Par Didier Pasamonik (L’Agence BD) le 8 août 2012                      Lien  
En effectuant dans un spin-of de la série Alix, un "reboot" plutôt réussi de l'univers de Jacques Martin, Valérie Mangin et Thierry Démarez redonnent une perspective à cette grande série classique qui vivotait depuis quelques années dans une relative médiocrité. Sans conteste un des moments-phare de la rentrée BD 2012.

"Enfin !" a-t-on envie d’écrire, enfin une reprise sérieuse et enthousiasmante d’Alix, le Gaulois inventé par Jacques Martin.

Nous n’idéalisons pas outre mesure les aventures de ce personnage créé en 1948 dans le journal Tintin. Décalque à ses débuts de Quo Vadis ?, le roman de l’écrivain polonais Henryk Sienkiewicz, cette série est devenue, à l’ombre de la Ligne Claire d’Hergé et sous l’influence d’Edgar P. Jacobs, l’une des références canoniques de l’École de Bruxelles (un vocable, si l’on en croit l’auteur de Tintin, forgé par Jacques Martin lui-même).

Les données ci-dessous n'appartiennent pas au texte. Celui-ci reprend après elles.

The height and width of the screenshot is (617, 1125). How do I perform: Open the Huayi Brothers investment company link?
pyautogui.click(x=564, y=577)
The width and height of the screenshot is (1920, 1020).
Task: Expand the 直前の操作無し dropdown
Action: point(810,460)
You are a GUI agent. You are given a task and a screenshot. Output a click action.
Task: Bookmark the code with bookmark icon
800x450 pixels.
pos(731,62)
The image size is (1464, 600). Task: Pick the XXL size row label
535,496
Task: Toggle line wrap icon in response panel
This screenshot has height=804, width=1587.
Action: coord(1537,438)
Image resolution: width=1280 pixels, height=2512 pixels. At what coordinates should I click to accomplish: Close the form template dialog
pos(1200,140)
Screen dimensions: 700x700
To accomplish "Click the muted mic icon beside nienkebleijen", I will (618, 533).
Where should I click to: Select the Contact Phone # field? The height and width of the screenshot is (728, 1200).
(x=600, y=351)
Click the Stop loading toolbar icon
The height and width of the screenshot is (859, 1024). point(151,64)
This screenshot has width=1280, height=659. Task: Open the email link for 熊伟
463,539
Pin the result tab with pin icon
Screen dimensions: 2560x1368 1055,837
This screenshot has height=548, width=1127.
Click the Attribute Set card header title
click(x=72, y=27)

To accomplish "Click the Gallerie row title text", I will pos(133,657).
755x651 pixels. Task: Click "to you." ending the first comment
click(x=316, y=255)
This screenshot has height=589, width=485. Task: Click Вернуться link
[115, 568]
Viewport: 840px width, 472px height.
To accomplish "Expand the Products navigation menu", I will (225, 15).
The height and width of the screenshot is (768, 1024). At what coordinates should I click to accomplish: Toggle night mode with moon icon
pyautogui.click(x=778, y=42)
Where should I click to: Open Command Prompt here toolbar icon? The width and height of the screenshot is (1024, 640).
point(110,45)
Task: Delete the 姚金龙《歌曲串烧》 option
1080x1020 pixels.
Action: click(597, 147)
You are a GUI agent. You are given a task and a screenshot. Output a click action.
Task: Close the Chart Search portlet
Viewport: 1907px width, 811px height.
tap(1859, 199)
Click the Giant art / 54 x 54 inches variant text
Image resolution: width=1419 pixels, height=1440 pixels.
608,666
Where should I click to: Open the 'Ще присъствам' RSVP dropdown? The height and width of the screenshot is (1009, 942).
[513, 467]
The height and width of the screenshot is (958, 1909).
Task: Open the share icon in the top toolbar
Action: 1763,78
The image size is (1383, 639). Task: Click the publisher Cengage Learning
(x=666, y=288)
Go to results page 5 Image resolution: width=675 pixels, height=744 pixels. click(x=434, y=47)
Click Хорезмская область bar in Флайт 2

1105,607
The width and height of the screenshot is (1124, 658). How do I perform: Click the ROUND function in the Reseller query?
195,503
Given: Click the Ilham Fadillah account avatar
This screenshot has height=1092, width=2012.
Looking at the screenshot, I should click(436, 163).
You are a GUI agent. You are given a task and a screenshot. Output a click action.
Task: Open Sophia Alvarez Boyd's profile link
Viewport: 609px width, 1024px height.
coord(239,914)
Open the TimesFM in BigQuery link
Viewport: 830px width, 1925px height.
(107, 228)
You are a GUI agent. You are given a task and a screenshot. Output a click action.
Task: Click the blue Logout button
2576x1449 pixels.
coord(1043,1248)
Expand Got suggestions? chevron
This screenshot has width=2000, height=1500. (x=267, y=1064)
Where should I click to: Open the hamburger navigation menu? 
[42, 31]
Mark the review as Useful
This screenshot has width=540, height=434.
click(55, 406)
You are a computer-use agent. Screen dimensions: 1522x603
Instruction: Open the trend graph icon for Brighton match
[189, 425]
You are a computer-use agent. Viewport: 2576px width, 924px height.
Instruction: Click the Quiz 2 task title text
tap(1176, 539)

Elle avait tout pour être classique : d’abord par son registre, l’antiquité, que tous les jeunes collégiens découvraient en sixième dans leur manuel de latin, Le De viris illustribus urbis Romæ a Romulo ad Augustum de l’abbé Lhomond, cet auteur du XVIIIe Siècle dont l’ouvrage était encore en usage dans les classes au milieu du 20e Siècle ; ensuite par sa qualité historique impulsée par la censure de l’époque, la fameuse Loi de 1949, qui incitait les éditeurs à sur-déterminer la valeur "pédagogique" des bandes dessinées qu’ils publiaient ; enfin par les qualités intrinsèques de la série que Jacques Martin avait réussi à porter à des sommets, en particulier dans la période qui allait de L’Île maudite au Dernier Spartiate, grâce à un dessin d’un élégant vérisme qui rendait très bien la noblesse fascinante de l’antiquité romaine, dont Astérix par ailleurs constituait, en miroir déformant, une forme de méta-commentaire grotesque.

Mais hélas, à la fin de la vie de l’artiste et après sa disparition, la série tomba dans un maniérisme affligeant qui n’était rien d’autre qu’une décadence dont Rome, on le sait, s’est fait une spécialité. La série régulière continue, d’ailleurs, et on espère qu’elle retrouvera des moments inspirés.

"Alix Senator", un "reboot" réussi
Alix Senator T1 : Les Aigles de sang par Valérie Mangin & Thierry Démarez
(c) Éditions Casterman

Cela dit, pour corriger ce bilan sévère, avec le spin-off Alix Senator de Valérie Mangin & Thierry Démarez, nous sommes dans la plus totale surprise : on retrouve l’état de grâce originel de la série de Martin.

Certes, Valérie Mangin ne débarque pas dans un domaine qu’elle ne connaît pas : n’a-t-elle pas remporté en 1990 un prix en version latine au Concours Général ? Certes aussi, elle est historienne, diplômée de l’École des Chartes, le Saint-Graal de la référence historique. Mais sa profonde connaissance de la bande dessinée lui a permis d’opérer un Reboot qui nous enchante.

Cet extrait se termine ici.